__Passage__
··········
# sleeves



## Connie Sutherland (Mar 27, 2006)

Does anyone have (or know where to get, I mean) a sleeve for lefties? 

Not an "ambi" sleeve, which are everywhere.


----------



## Howard Gaines III (Dec 26, 2007)

Did you try Ray Allen?


----------



## Connie Sutherland (Mar 27, 2006)

Howard Gaines III said:


> Did you try Ray Allen?


No. I just googled.


I will, thanks.


----------



## Geoff Empey (Jan 8, 2008)

Pierre I'm sure makes them give him a call. Can-Am Training supplies .. 1 (877)-473-k9k9 (5959) toll free anywhere in N/A


----------



## Connie Sutherland (Mar 27, 2006)

Geoff Empey said:


> Pierre I'm sure makes them give him a call. Can-Am Training supplies .. 1 (877)-473-k9k9 (5959) toll free anywhere in N/A


I did, but I get voice mail. I was kinda hoping to get an immediate "yes" and a price. But yes, I'll leave a message.

Thanks, all!


----------



## Mario Fernandez (Jun 21, 2008)

Connie:

Lots of places you can get a sleeve. What brand are you looking for? I was in the market for a right handed sleeve, did not want to pay $150+ for a right handed sleeve I was only going to use once in a while. Bought myself a Bende right handed sleeve. I like it alot, so do the other helpers..LOL

try this site free shipping on $100 or more...

http://www.itbitez.net/servlet/StoreFront


----------



## Connie Sutherland (Mar 27, 2006)

Ah! Found Schweikert at allK-9.com.

Thank you, folks.


----------



## Howard Gaines III (Dec 26, 2007)

Connie Sutherland said:


> No. I just googled.
> 
> 
> I will, thanks.


You could also try Jim Hill from the Greater Philadelhia Schutzhund Club. He deals with a company that makes the Beglian Arm sleeve. Super fast and light weight. I an't find his number as it has been 10+/- years. I think his company is Wyndmoor Kennels???


----------



## David Frost (Mar 29, 2006)

Connie Sutherland said:


> Does anyone have (or know where to get, I mean) a sleeve for lefties?
> 
> Not an "ambi" sleeve, which are everywhere.


You might try Harddog as well. I like their stuff. 

DFrost


----------



## Connie Sutherland (Mar 27, 2006)

Wow, THANKS, all.


----------



## Gerry Grimwood (Apr 2, 2007)

maybe just for price comparison, this Co. ships anywhere and are prompt, they answer their phones too.

http://dogsportgear.com/bite_bar_trial_sleeves.htm


----------



## Connie Sutherland (Mar 27, 2006)

Gerry Grimwood said:


> ... this Co. ships anywhere and are prompt, they answer their phones too.
··········
__Records supplied__
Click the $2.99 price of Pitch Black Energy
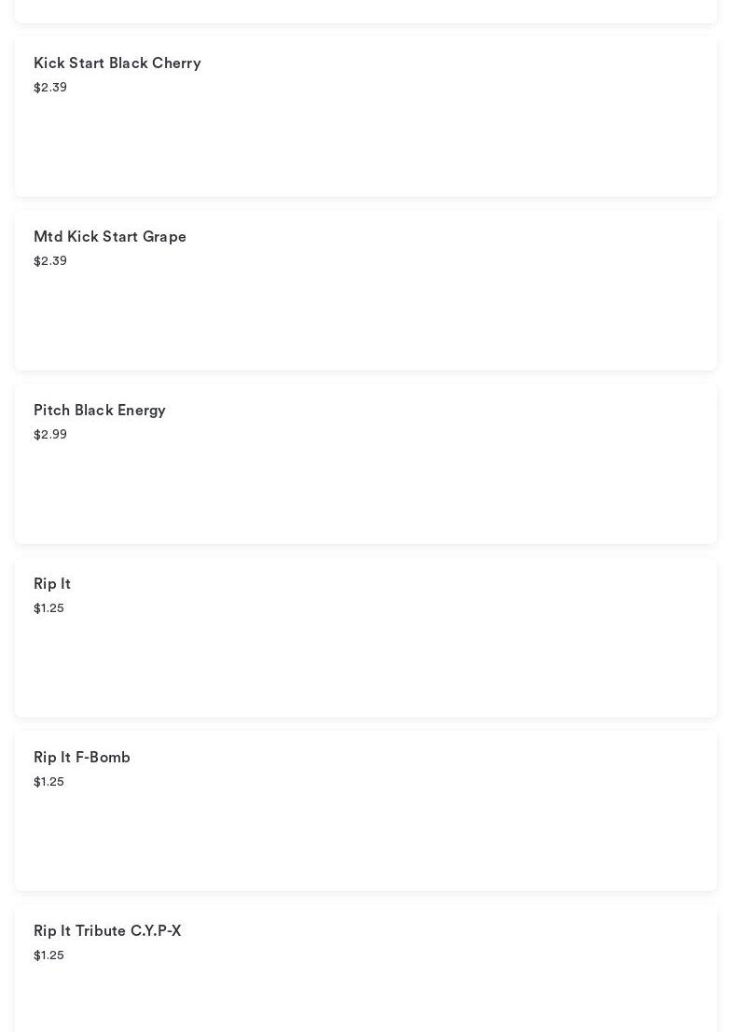This screenshot has height=1032, width=732. tap(50, 435)
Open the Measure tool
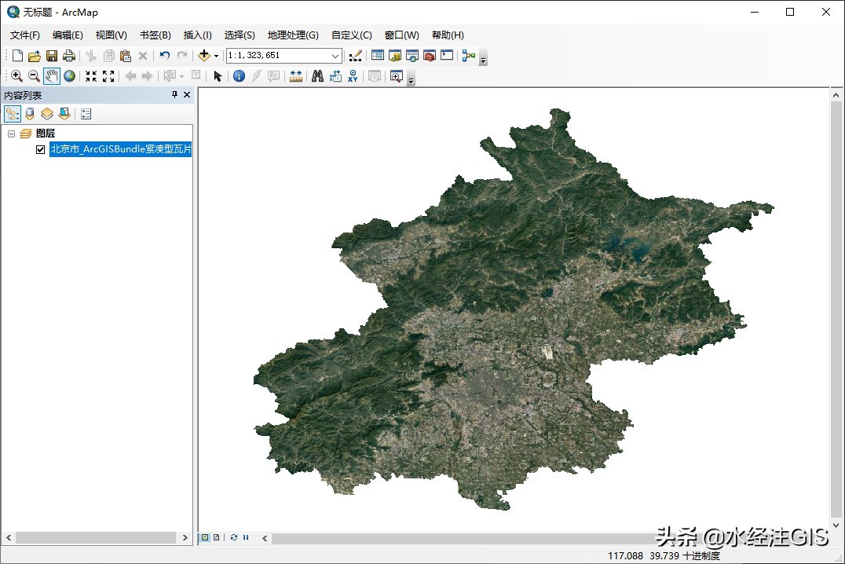 (x=295, y=75)
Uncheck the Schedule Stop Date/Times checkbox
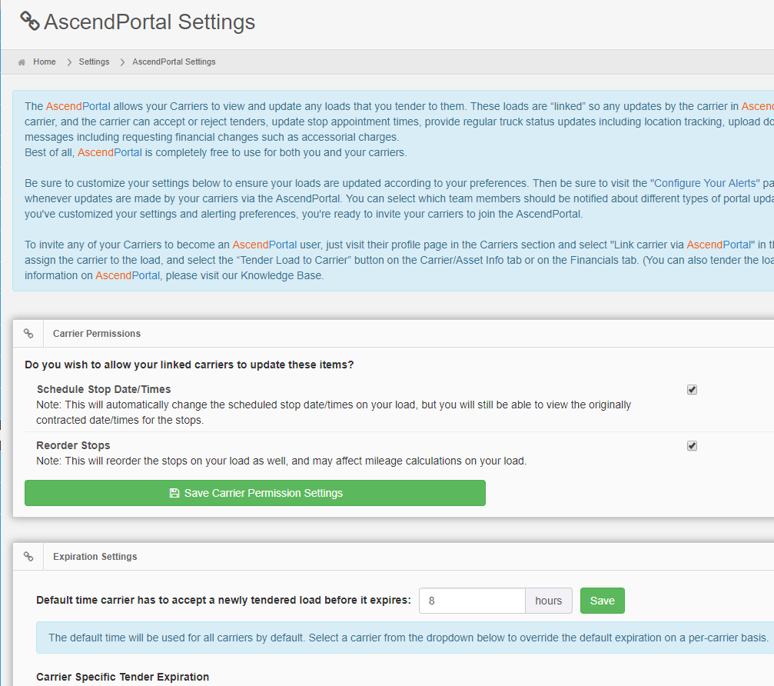The height and width of the screenshot is (686, 774). coord(692,389)
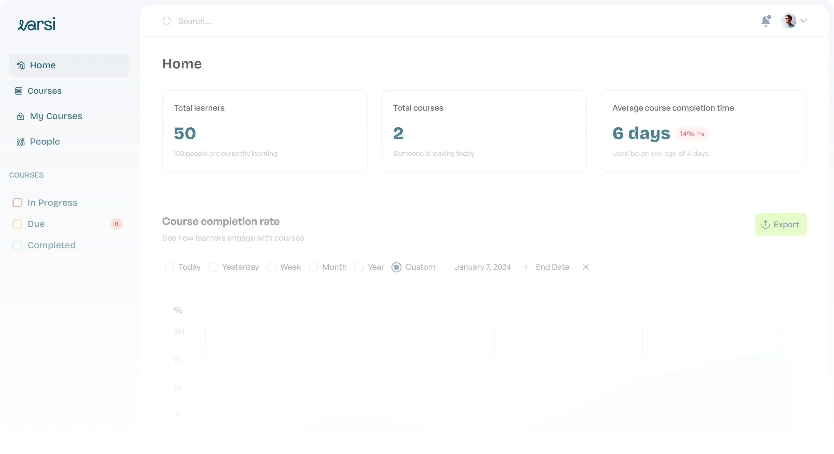Click the Export button
The image size is (834, 454).
coord(780,224)
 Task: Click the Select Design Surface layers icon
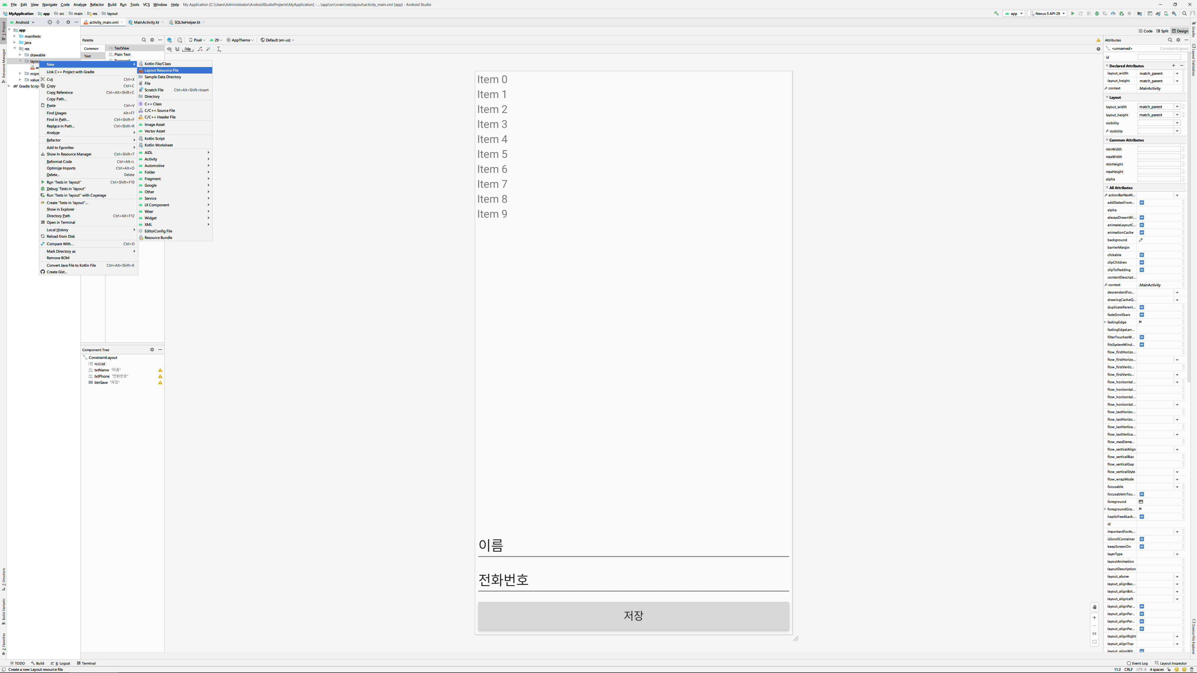pyautogui.click(x=170, y=40)
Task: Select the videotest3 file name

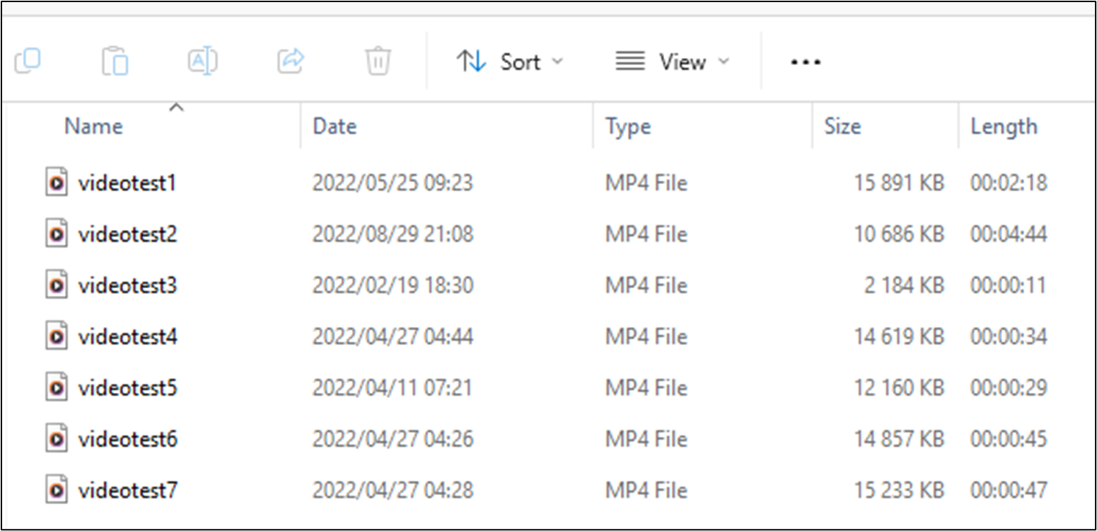Action: 127,285
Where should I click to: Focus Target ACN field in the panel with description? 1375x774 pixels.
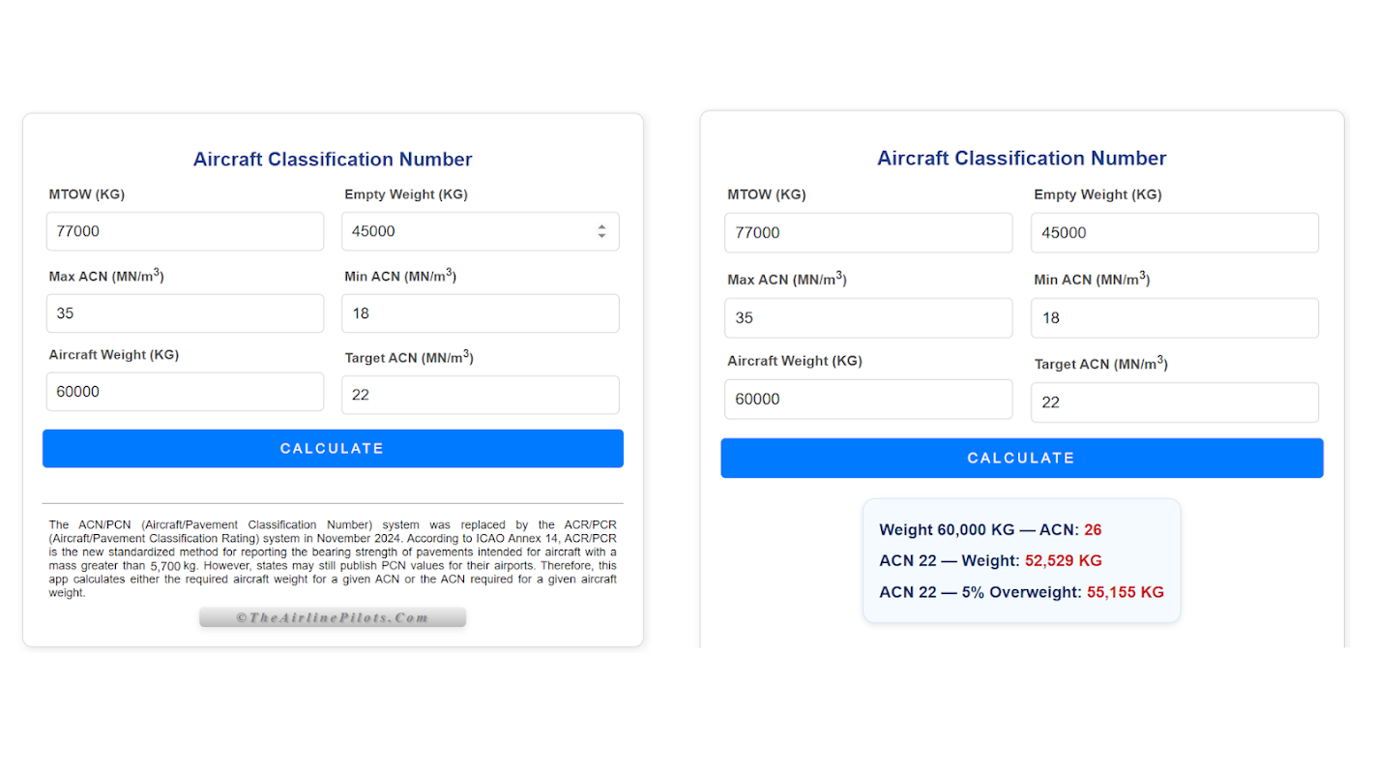(x=480, y=395)
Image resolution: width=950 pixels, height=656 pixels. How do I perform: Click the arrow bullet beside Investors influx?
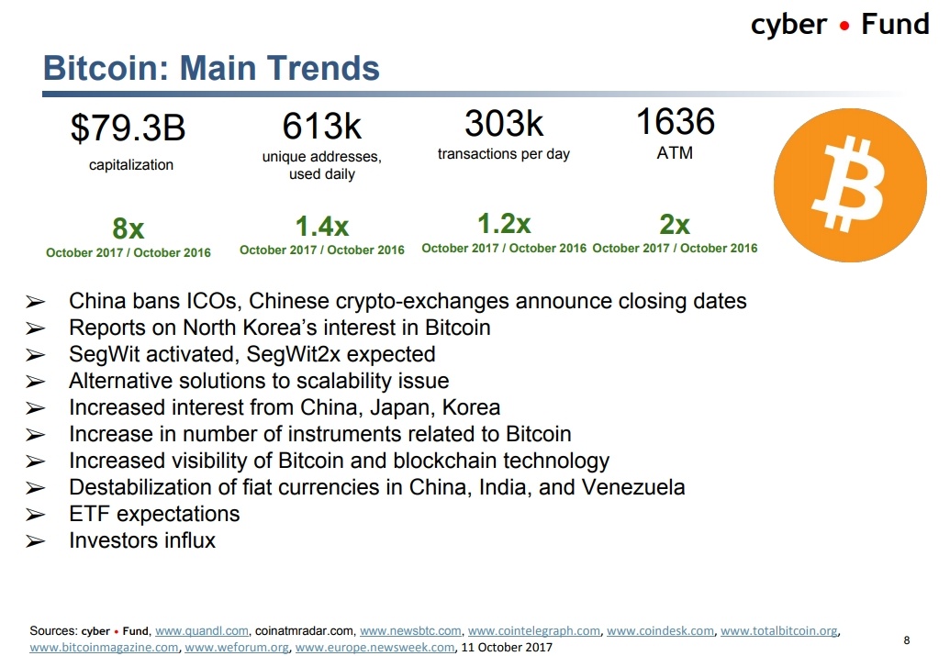click(x=36, y=541)
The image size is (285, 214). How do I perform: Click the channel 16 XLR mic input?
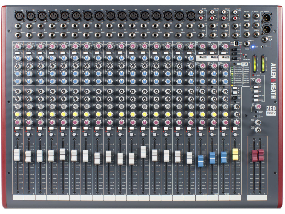[x=190, y=16]
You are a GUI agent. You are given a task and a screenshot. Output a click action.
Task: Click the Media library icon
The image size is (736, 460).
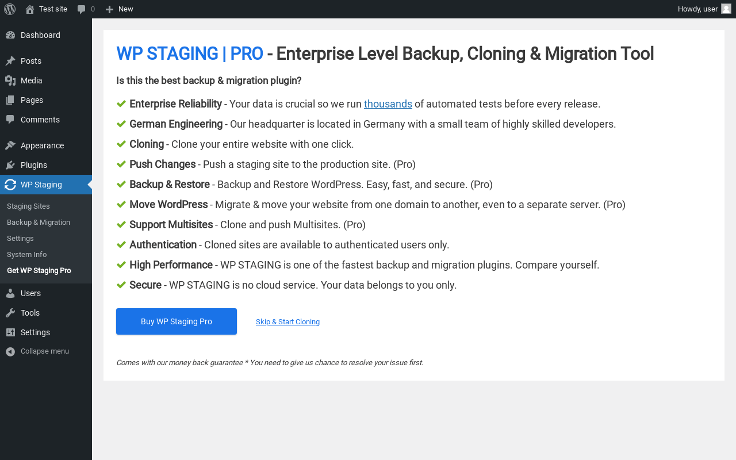tap(10, 81)
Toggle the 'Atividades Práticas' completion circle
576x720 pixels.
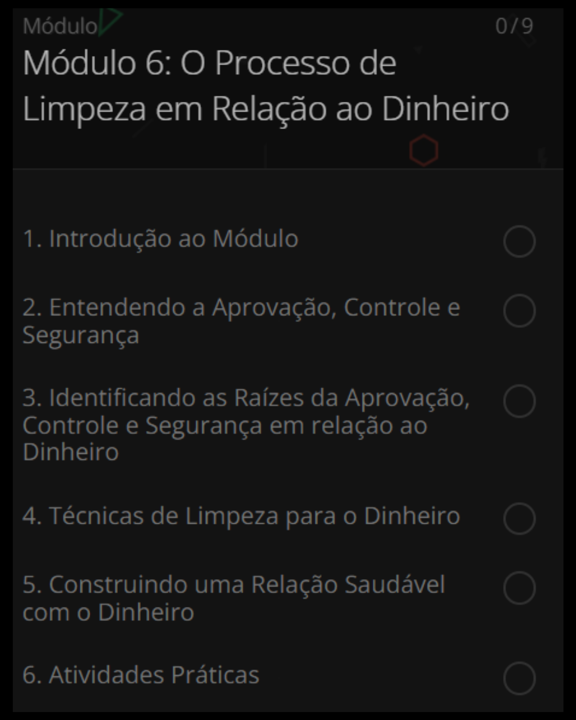click(519, 678)
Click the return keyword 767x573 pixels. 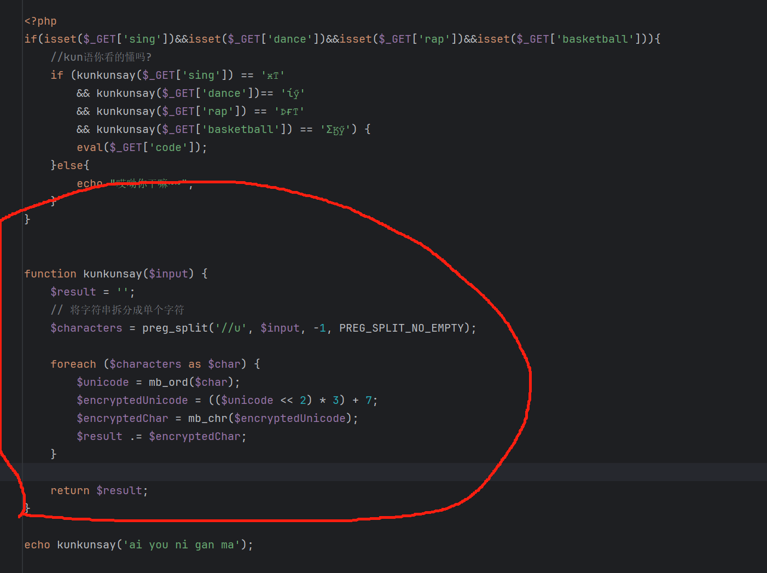[70, 491]
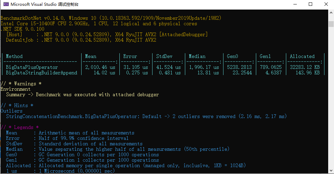Click BigDataPlusOperator in the table's Method column
Viewport: 334px width, 174px height.
tap(32, 67)
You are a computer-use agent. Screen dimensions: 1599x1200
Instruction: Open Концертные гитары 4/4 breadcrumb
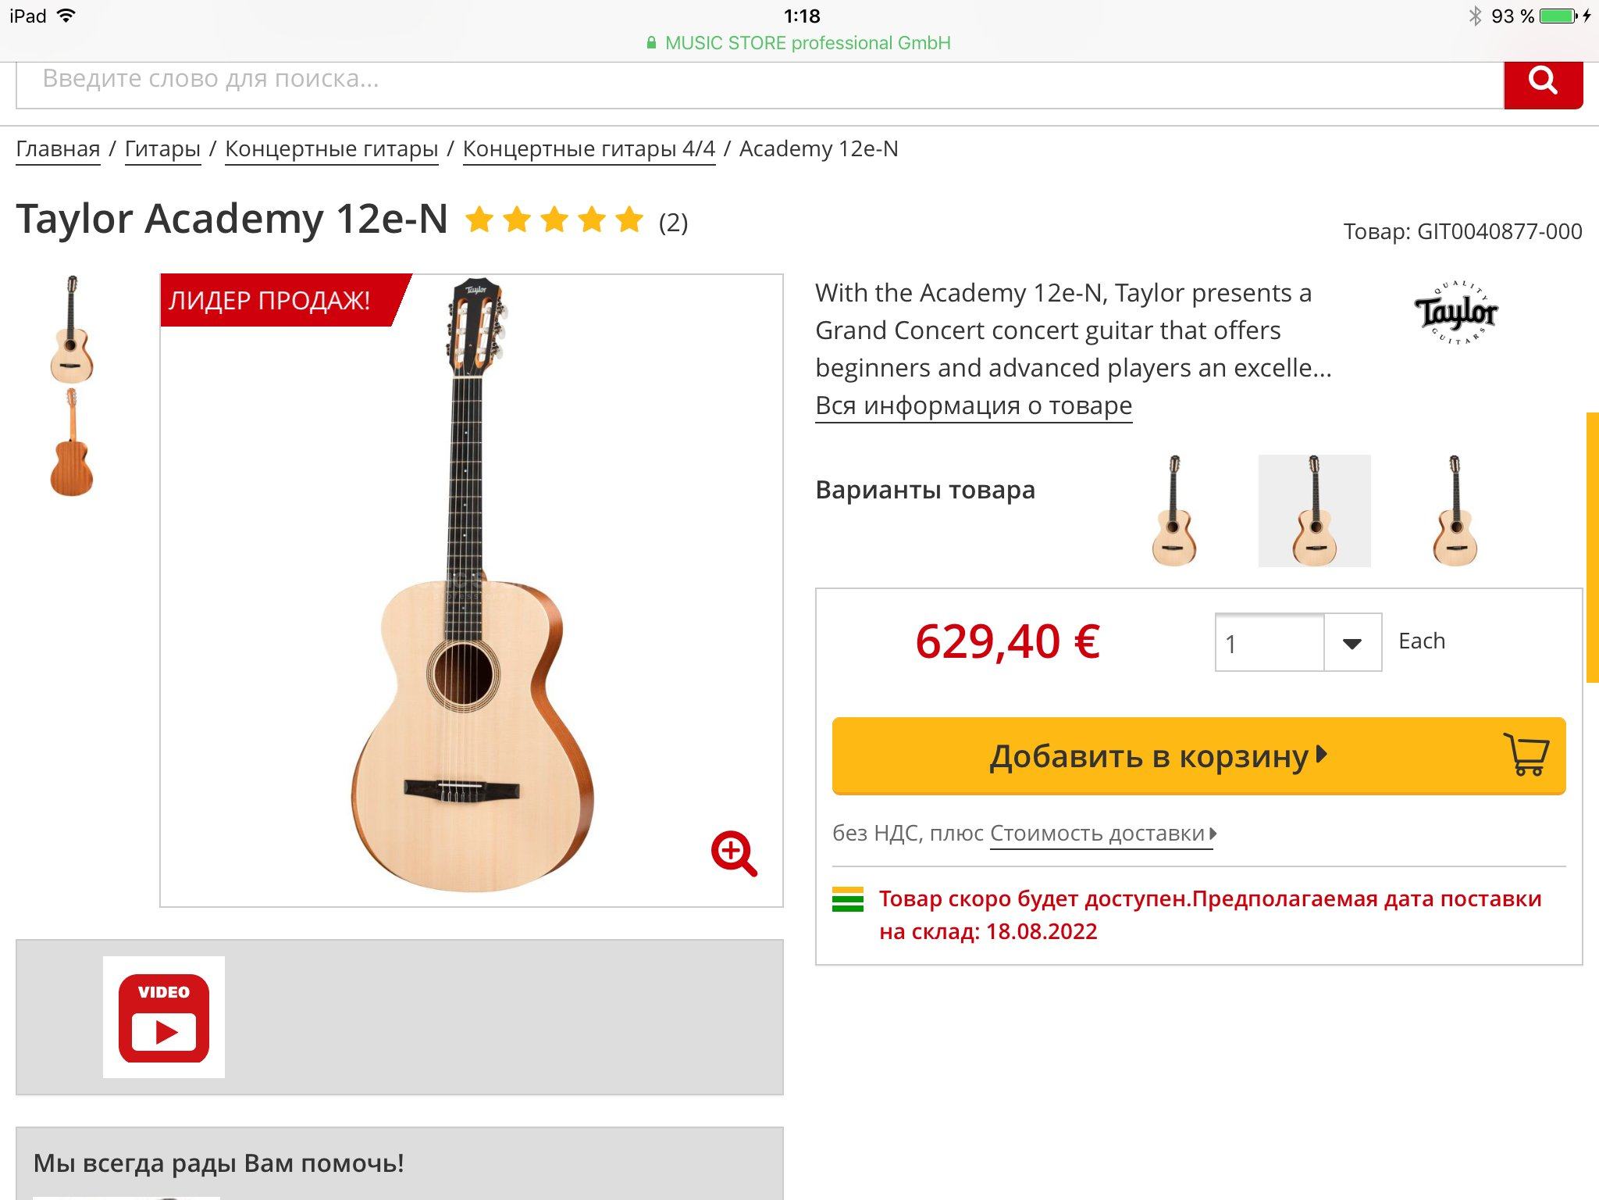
··········
__Objectives__
**a)** In the sleeves thread, what brand of right-handed sleeve did Mario Fernandez buy?
**b)** Reproduce everything in the sleeves thread from "try this site" down to "Schweikert at allK-9.com.".

__Answers given__
**a)** A Bende right-handed sleeve.

**b)**
try this site free shipping on $100 or more...

http://www.itbitez.net/servlet/StoreFront


----------



## Connie Sutherland (Mar 27, 2006)

Ah! Found Schweikert at allK-9.com.